Intervention de Philippe Baumel

Réunion du 27 janvier 2016 à 9h45
Commission des affaires étrangères

Photo issue du site de l'Assemblée nationale ou de WikipediaPhilippe Baumel, rapporteur :

Le projet de loi a pour objet de ratifier un accord conclu sous forme d'échanges de lettres entre le Gouvernement de la République française et le Gouvernement des États-Unis d'Amérique et relatif au renforcement de la coopération en matière d'enquêtes judiciaires en vue de prévenir et lutter contre la criminalité grave et le terrorisme.

À la suite des attentats du 11 septembre 2001, les États-Unis ont souhaité renforcer la sécurité de leur territoire et l'arsenal préventif et répressif de lutte contre le terrorisme. Ils ont alors relevé les exigences liées au maintien de leur programme d'exemption de visa, dont bénéficie la France, et ont notamment posé comme contrepartie l'accroissement des échanges d'informations.

Nous le savons bien, les États partenaires dans la lutte contre la criminalité transnationale et le terrorisme ont un besoin accru de traiter et d'échanger des données à des fins préventive et répressive. La coopération judiciaire et opérationnelle est déjà très intense avec les États-Unis. Il existe une coopération ancienne d'entraide en matière pénale fondée sur les accords relatifs à l'extradition du 23 avril 1996 et à l'entraide judiciaire du 10 décembre 1998. La coopération opérationnelle est quant à elle d'excellente qualité et d'une grande efficacité aux dires des services, notamment avec le ministère de la sécurité intérieure américain et les agences fédérales qui dépendent du ministère de la justice comme le Federal Bureau of Investigation (FBI) et la Drug Enforcement Administration (DEA), particulièrement dans les domaines du trafic de stupéfiants, du blanchiment et de la cybercriminalité.

Au titre de l'année 2014, 197 Messages SIENA (messagerie Europol) ont été envoyés par la France vers les USA et nous en avons reçu 412. Dans le cadre d'Interpol, en 2013, 1234 messages ont été envoyés par le bureau central national (BCN) France et 1412 ont été reçus du BCN américain. À la suite des attentats du 13 novembre, les États-Unis ont transmis un certain nombre d'informations via la consultation du programme de surveillance du financement du terrorisme (TFTP) par Europol. Par ailleurs, comme d'autres partenaires, les États-Unis ont fait l'objet d'interrogations via le canal Interpol pour des recherches sur la base d'empreintes digitales ou génétiques. Je rappelle aussi la grande qualité de la coopération entre la France et les États-Unis dans le domaine du renseignement.

● Tâches à réaliser:
1. Répondez brièvement aux questions suivantes d'après l'intervention de Philippe Baumel :
(a) Entre quels gouvernements l'accord à ratifier a-t-il été conclu ?
(b) À quelle date remonte l'accord relatif à l'entraide judiciaire avec les États-Unis ?
(c) Combien de messages SIENA la France a-t-elle reçus des États-Unis au titre de l'année 2014 ?
2. Résumez l'intervention de Philippe Baumel en deux phrases.
Les enregistrements ne sont d'aucune utilité pour ce travail.

● Données fournies:
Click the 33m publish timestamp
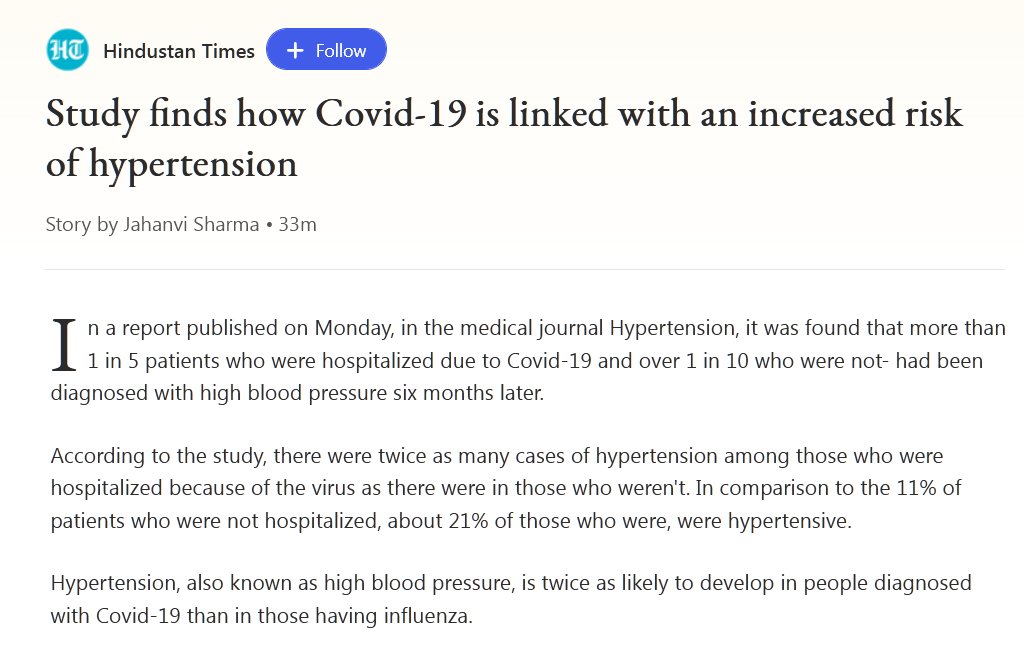The width and height of the screenshot is (1024, 648). click(298, 225)
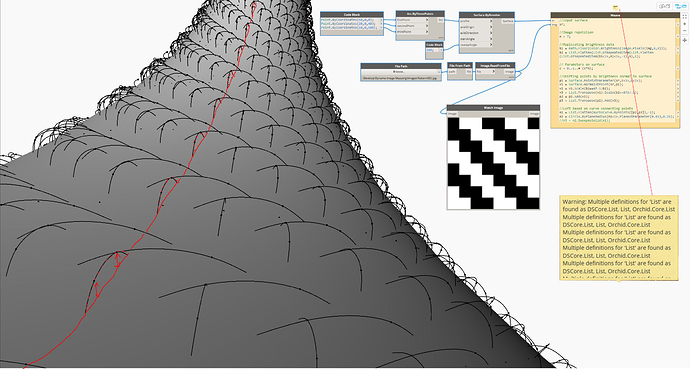Click the warning message about List definitions
Screen dimensions: 690x369
619,237
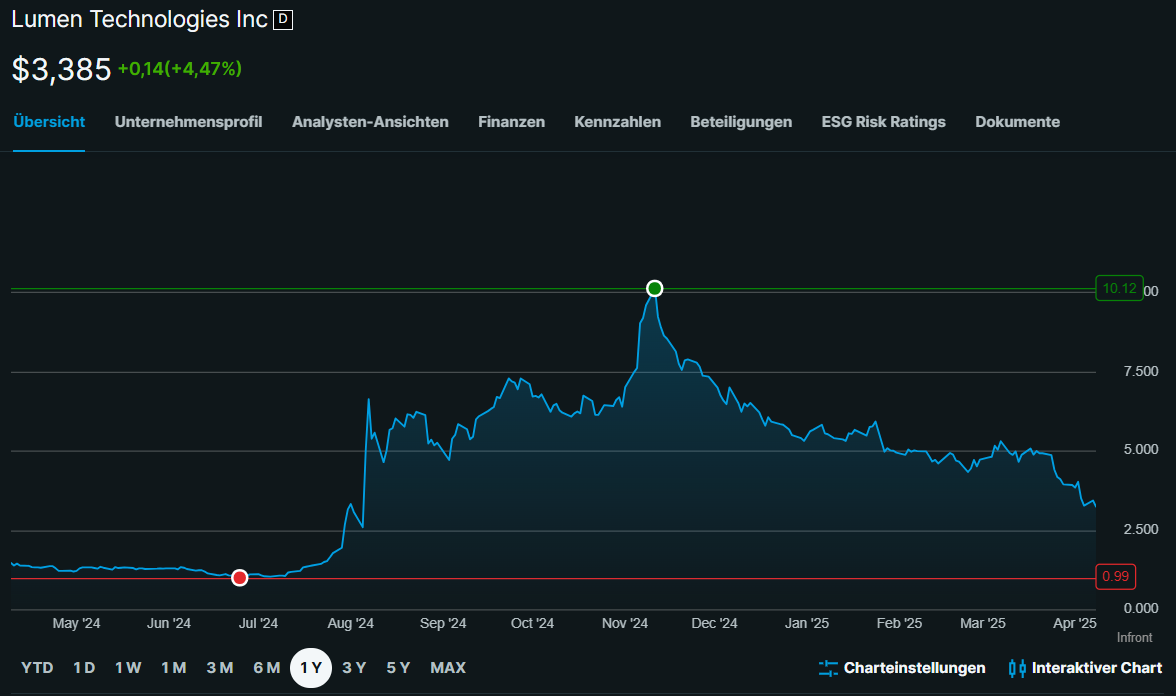Click the Interaktiver Chart candlestick icon
The width and height of the screenshot is (1176, 696).
coord(1018,668)
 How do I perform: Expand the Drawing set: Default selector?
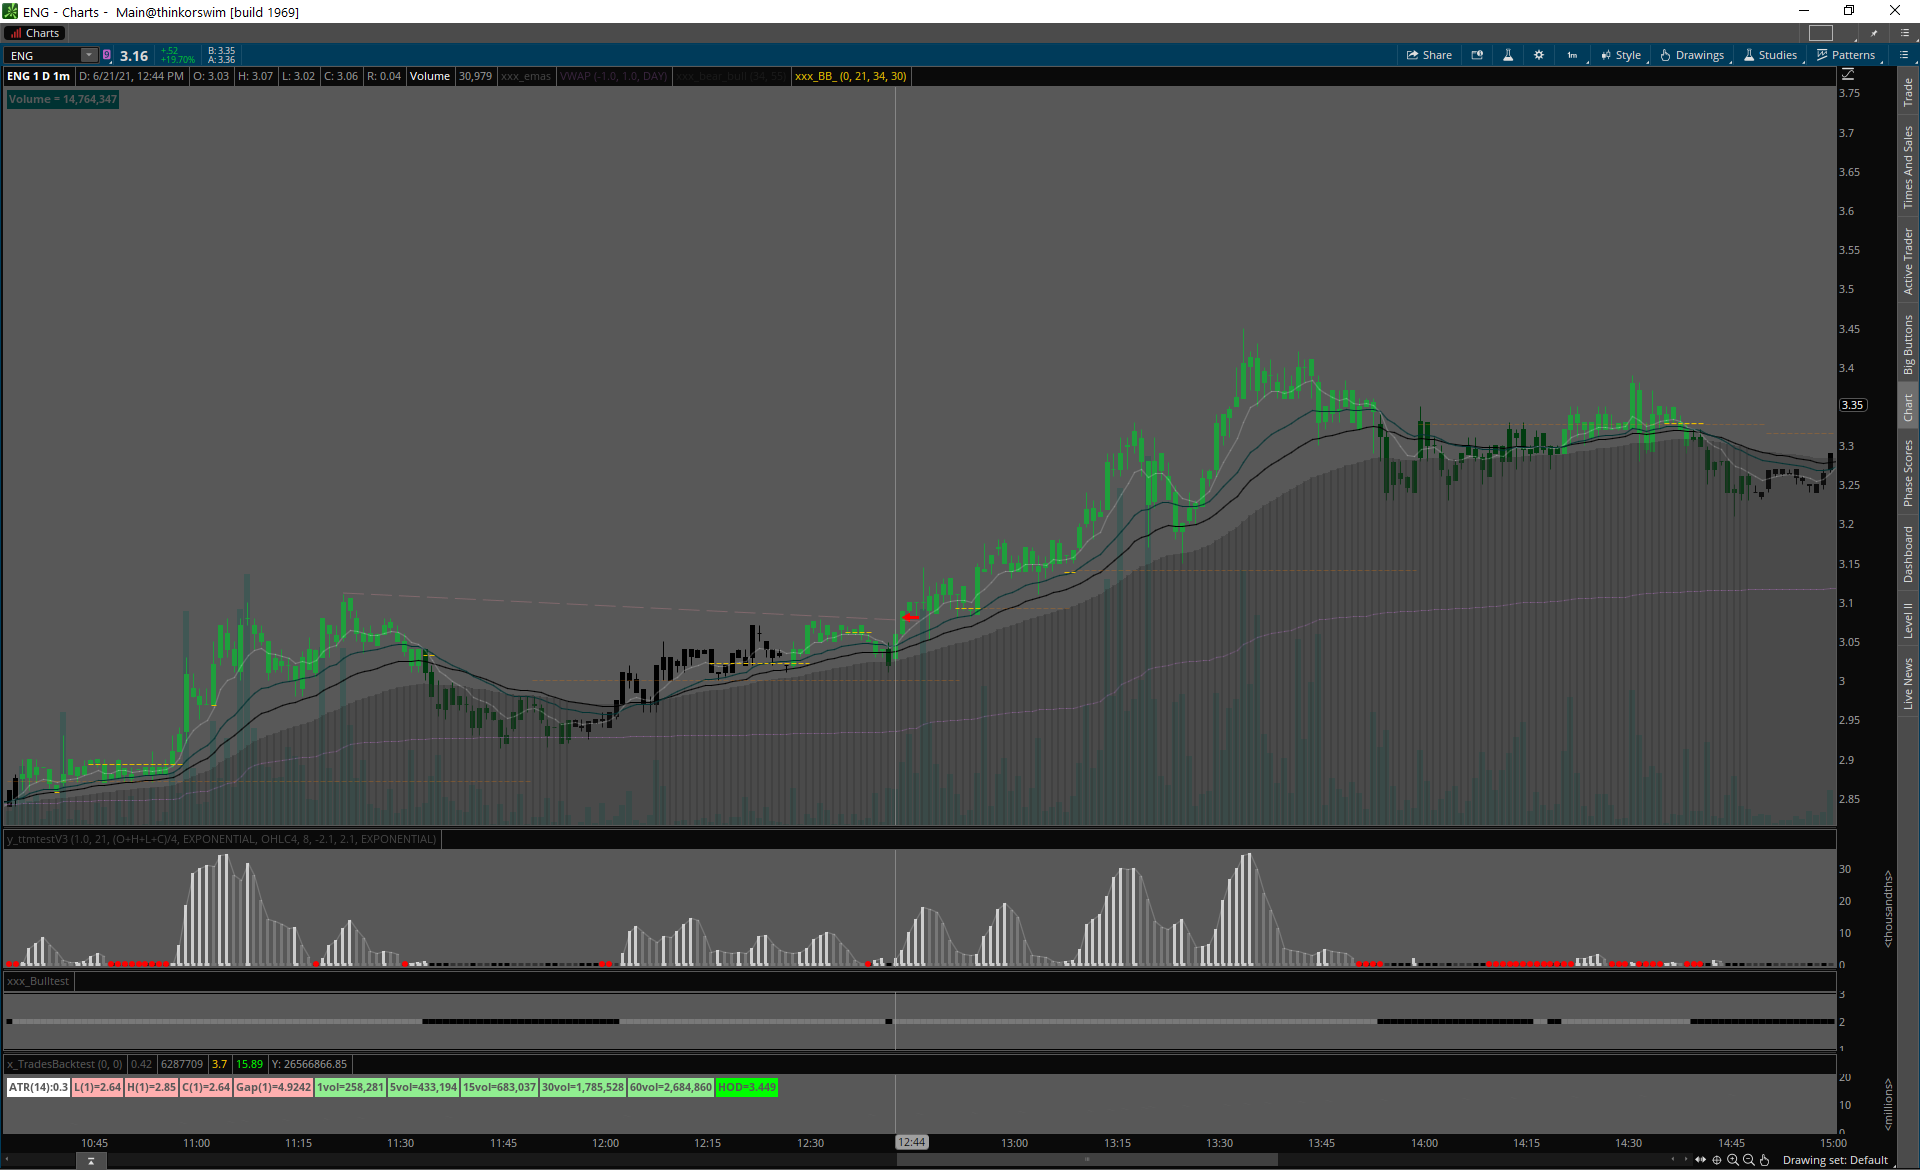click(1834, 1160)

● Réponses par tâche:
1.
(a) Entre le Gouvernement de la République française et le Gouvernement des États-Unis d'Amérique.
(b) Au 10 décembre 1998.
(c) 412.

2. Le projet de loi vise à ratifier un accord conclu par échange de lettres entre la France et les États-Unis, afin de renforcer la coopération en matière d'enquêtes judiciaires pour prévenir et combattre la criminalité grave et le terrorisme. Cette coopération, déjà très intense, repose sur des accords d'extradition et d'entraide judiciaire ainsi que sur de nombreux échanges d'informations par Europol et Interpol.